(TASK GOAL):
Once you have read the listing, print all of it word for word.

(EXERCISE INPUT):
┌────────

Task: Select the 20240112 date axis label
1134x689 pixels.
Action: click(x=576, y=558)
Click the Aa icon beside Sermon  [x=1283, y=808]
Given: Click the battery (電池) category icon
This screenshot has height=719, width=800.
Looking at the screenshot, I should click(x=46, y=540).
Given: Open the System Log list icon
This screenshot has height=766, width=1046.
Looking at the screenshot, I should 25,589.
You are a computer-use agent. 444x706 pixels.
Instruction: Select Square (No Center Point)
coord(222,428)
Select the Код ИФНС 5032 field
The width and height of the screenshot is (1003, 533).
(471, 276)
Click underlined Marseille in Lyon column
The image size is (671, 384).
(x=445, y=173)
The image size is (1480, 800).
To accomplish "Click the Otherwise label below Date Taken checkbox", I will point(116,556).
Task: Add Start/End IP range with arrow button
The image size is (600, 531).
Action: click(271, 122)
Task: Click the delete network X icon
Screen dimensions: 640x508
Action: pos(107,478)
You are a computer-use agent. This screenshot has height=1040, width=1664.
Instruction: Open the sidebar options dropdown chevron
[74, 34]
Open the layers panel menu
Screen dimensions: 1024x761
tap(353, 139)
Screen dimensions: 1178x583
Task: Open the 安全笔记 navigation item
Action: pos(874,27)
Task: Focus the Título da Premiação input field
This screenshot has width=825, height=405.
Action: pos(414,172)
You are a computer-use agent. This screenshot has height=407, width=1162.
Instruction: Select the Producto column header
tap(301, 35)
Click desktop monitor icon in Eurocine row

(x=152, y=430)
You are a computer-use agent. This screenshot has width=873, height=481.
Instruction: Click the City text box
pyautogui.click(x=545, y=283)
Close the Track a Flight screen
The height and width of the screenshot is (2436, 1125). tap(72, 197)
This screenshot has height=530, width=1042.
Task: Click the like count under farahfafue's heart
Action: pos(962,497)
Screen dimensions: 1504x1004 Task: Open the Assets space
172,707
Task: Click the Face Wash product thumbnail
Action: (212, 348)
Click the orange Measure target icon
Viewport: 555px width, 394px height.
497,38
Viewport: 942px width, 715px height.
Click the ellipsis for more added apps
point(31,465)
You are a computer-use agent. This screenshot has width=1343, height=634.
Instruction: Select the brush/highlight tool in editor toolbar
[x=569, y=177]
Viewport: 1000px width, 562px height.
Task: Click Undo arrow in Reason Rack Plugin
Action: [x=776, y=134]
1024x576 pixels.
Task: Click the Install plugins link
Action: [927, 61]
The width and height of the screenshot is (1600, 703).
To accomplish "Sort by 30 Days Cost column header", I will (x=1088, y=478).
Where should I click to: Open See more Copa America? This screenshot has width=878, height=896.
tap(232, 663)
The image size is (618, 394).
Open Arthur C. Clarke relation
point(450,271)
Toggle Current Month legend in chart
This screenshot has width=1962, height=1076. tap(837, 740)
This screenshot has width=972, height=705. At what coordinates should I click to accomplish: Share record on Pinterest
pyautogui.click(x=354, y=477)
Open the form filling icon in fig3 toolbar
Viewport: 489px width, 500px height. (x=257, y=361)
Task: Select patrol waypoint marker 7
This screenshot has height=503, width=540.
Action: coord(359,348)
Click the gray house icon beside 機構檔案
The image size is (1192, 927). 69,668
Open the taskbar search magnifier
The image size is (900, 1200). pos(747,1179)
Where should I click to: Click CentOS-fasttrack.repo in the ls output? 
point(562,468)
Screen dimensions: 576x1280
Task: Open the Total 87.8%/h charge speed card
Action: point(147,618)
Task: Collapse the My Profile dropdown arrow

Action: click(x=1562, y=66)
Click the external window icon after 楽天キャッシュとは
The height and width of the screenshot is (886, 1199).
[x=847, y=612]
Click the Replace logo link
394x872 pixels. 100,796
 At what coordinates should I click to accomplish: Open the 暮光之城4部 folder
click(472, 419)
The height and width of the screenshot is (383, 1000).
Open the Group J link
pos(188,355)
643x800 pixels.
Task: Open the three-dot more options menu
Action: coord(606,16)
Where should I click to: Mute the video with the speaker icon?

└────────

(SOLUTION TO THIS PROBLEM):
Task: Select the 20240112 date axis label
1134x689 pixels.
Action: click(x=576, y=558)
Click the Aa icon beside Sermon  [x=1283, y=808]
Given: Click the battery (電池) category icon
This screenshot has height=719, width=800.
Looking at the screenshot, I should click(x=46, y=540).
Given: Open the System Log list icon
This screenshot has height=766, width=1046.
Looking at the screenshot, I should 25,589.
You are a computer-use agent. 444x706 pixels.
Instruction: Select Square (No Center Point)
coord(222,428)
Select the Код ИФНС 5032 field
The width and height of the screenshot is (1003, 533).
(471, 276)
Click underlined Marseille in Lyon column
The image size is (671, 384).
(x=445, y=173)
The image size is (1480, 800).
To accomplish "Click the Otherwise label below Date Taken checkbox", I will point(116,556).
Task: Add Start/End IP range with arrow button
The image size is (600, 531).
Action: click(271, 122)
Task: Click the delete network X icon
Screen dimensions: 640x508
Action: pos(107,478)
You are a computer-use agent. This screenshot has height=1040, width=1664.
Instruction: Open the sidebar options dropdown chevron
[74, 34]
Open the layers panel menu
Screen dimensions: 1024x761
tap(353, 139)
Screen dimensions: 1178x583
Task: Open the 安全笔记 navigation item
Action: pos(874,27)
Task: Focus the Título da Premiação input field
This screenshot has width=825, height=405.
Action: pos(414,172)
You are a computer-use agent. This screenshot has height=407, width=1162.
Instruction: Select the Producto column header
tap(301, 35)
Click desktop monitor icon in Eurocine row

(x=152, y=430)
You are a computer-use agent. This screenshot has width=873, height=481.
Instruction: Click the City text box
pyautogui.click(x=545, y=283)
Close the Track a Flight screen
The height and width of the screenshot is (2436, 1125). tap(72, 197)
This screenshot has height=530, width=1042.
Task: Click the like count under farahfafue's heart
Action: pos(962,497)
Screen dimensions: 1504x1004 Task: Open the Assets space
172,707
Task: Click the Face Wash product thumbnail
Action: (212, 348)
Click the orange Measure target icon
Viewport: 555px width, 394px height.
497,38
Viewport: 942px width, 715px height.
Click the ellipsis for more added apps
point(31,465)
You are a computer-use agent. This screenshot has width=1343, height=634.
Instruction: Select the brush/highlight tool in editor toolbar
[x=569, y=177]
Viewport: 1000px width, 562px height.
Task: Click Undo arrow in Reason Rack Plugin
Action: [x=776, y=134]
1024x576 pixels.
Task: Click the Install plugins link
Action: [927, 61]
The width and height of the screenshot is (1600, 703).
To accomplish "Sort by 30 Days Cost column header", I will (x=1088, y=478).
Where should I click to: Open See more Copa America? This screenshot has width=878, height=896.
tap(232, 663)
The image size is (618, 394).
Open Arthur C. Clarke relation
point(450,271)
Toggle Current Month legend in chart
This screenshot has width=1962, height=1076. tap(837, 740)
This screenshot has width=972, height=705. At what coordinates should I click to accomplish: Share record on Pinterest
pyautogui.click(x=354, y=477)
Open the form filling icon in fig3 toolbar
Viewport: 489px width, 500px height. (x=257, y=361)
Task: Select patrol waypoint marker 7
This screenshot has height=503, width=540.
Action: coord(359,348)
Click the gray house icon beside 機構檔案
The image size is (1192, 927). 69,668
Open the taskbar search magnifier
The image size is (900, 1200). pos(747,1179)
Where should I click to: Click CentOS-fasttrack.repo in the ls output? 
point(562,468)
Screen dimensions: 576x1280
Task: Open the Total 87.8%/h charge speed card
Action: point(147,618)
Task: Collapse the My Profile dropdown arrow

Action: click(x=1562, y=66)
Click the external window icon after 楽天キャッシュとは
The height and width of the screenshot is (886, 1199).
[x=847, y=612]
Click the Replace logo link
394x872 pixels. 100,796
 At what coordinates should I click to accomplish: Open the 暮光之城4部 folder
click(472, 419)
The height and width of the screenshot is (383, 1000).
Open the Group J link
pos(188,355)
643x800 pixels.
Task: Open the three-dot more options menu
Action: coord(606,16)
Where should I click to: Mute the video with the speaker icon?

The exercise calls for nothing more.